# 課題の目的
小説「暗幕のゲルニカ」を扱った以下の読解文を、3文で要約せよ。

# 読解文
ニューヨーク、国連本部。イラク攻撃を宣言する米国務長官の背後から、「ゲルニカ」のタペストリーが消えた。MoMAのキュレーター八神瑤子はピカソの名画を巡る陰謀に巻き込まれていく。故国スペイン内戦化に創造した衝撃作に、世紀の画家は何を託したか。ピカソの恋人で写真家のドラ・マールが生きた過去と、瑤子が生きる現代との交錯の中で辿り着く一つの真実。怒濤のアートサスペンス!

 

 

 

 

▶ネタバレ感想

「楽園のカンヴァス」ではアンリ・ルソー「たゆたえども沈まず」ではゴッホ「ジヴェルニーの食卓」では印象派の画家たち、そして「暗幕のゲルニカではピカソ

原田マハさんのアート小説を読めば、何となくみてきた名画の名画たる所以が知れる。

ピカソは、それこそ幾何学的な不思議な絵を描く画家というレベルの知識しかなかった。ゲルニカという作品も、存在は知っていたがスペイン内戦への批判を込めた作品だということは知らなかった。

ゲルニカは、バスク地方の小さな街で、史上初の無差別爆撃が行われた場所である。ゲルニカでのこの空爆は、日本に対する原爆の投下とルーツを同じくする出来事である。当時パリにいたピカソは、ゲルニカ空爆のニュースを聞き、戦争に対する怒り、嘆き、そしてその愚かさをキャンパスにぶつけた。そして生まれたのが「ゲルニカ」だ。

 

本作は現在パートと過去パートが交錯しながら物語が進む。

現代パートは9・11後のアメリカが舞台だ。「戦争」という言葉を避け、「テロとの闘い」と謳いイラクへの攻撃を始めたアメリカ。愚かな戦争を止めるため、罪なき人々の犠牲を出さないため、ピカソの研究者である八神瑤子は自身の主催するピカソ展で反戦のシンボル」であるゲルニカを掲げる決意をする。しかし、ゲルニカを所有しているスペインでは、ゲルニカ奪還を企むバスク地方のテロ組織が存在し、ゲルニカを組織から守るためにも、ほぼ永久的に貸し出しは出来ないと拒絶されてしまう。

# データブロック

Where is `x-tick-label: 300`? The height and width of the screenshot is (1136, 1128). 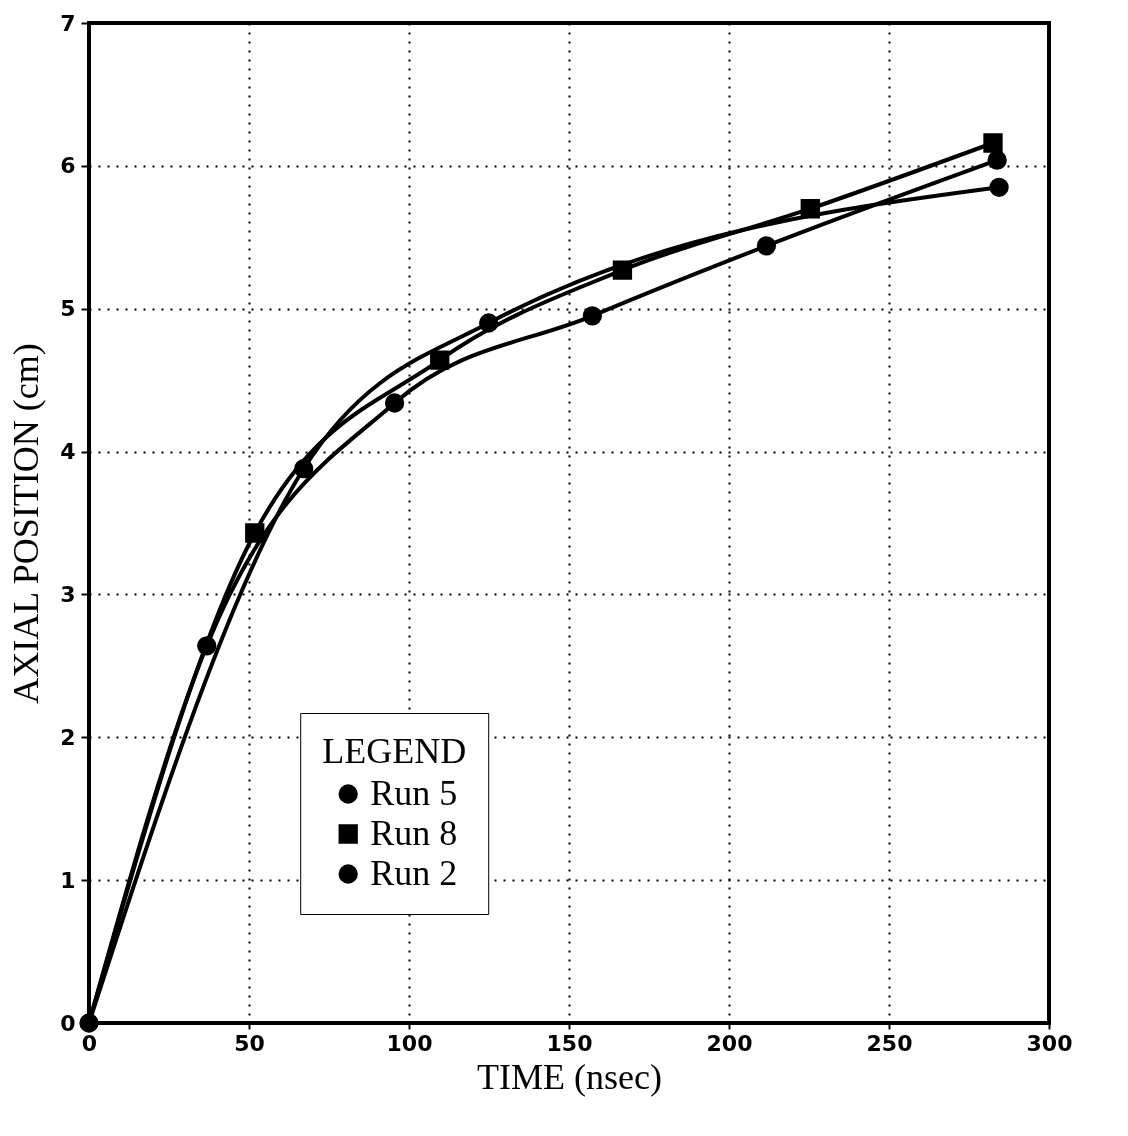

# 出力結果
原田マハの小説「暗幕のゲルニカ」は、ニューヨークの国連本部で「ゲルニカ」のタペストリーが消え、MoMAのキュレーター八神瑤子がピカソの名画を巡る陰謀に巻き込まれていくアートサスペンスで、ピカソの恋人で写真家のドラ・マールが生きた過去と瑤子が生きる現代とが交錯しながら物語が進む。「ゲルニカ」は、バスク地方の小さな街ゲルニカで行われた史上初の無差別爆撃のニュースを当時パリにいたピカソが聞き、戦争に対する怒り、嘆き、その愚かさをキャンバスにぶつけて生まれた作品である。9・11後のアメリカを舞台とする現代パートでは、瑤子が自身の主催するピカソ展で反戦のシンボルであるゲルニカを掲げる決意をするが、所有国スペインからは、奪還を企むバスク地方のテロ組織から守るためにも貸し出しはほぼ永久的に出来ないと拒絶される。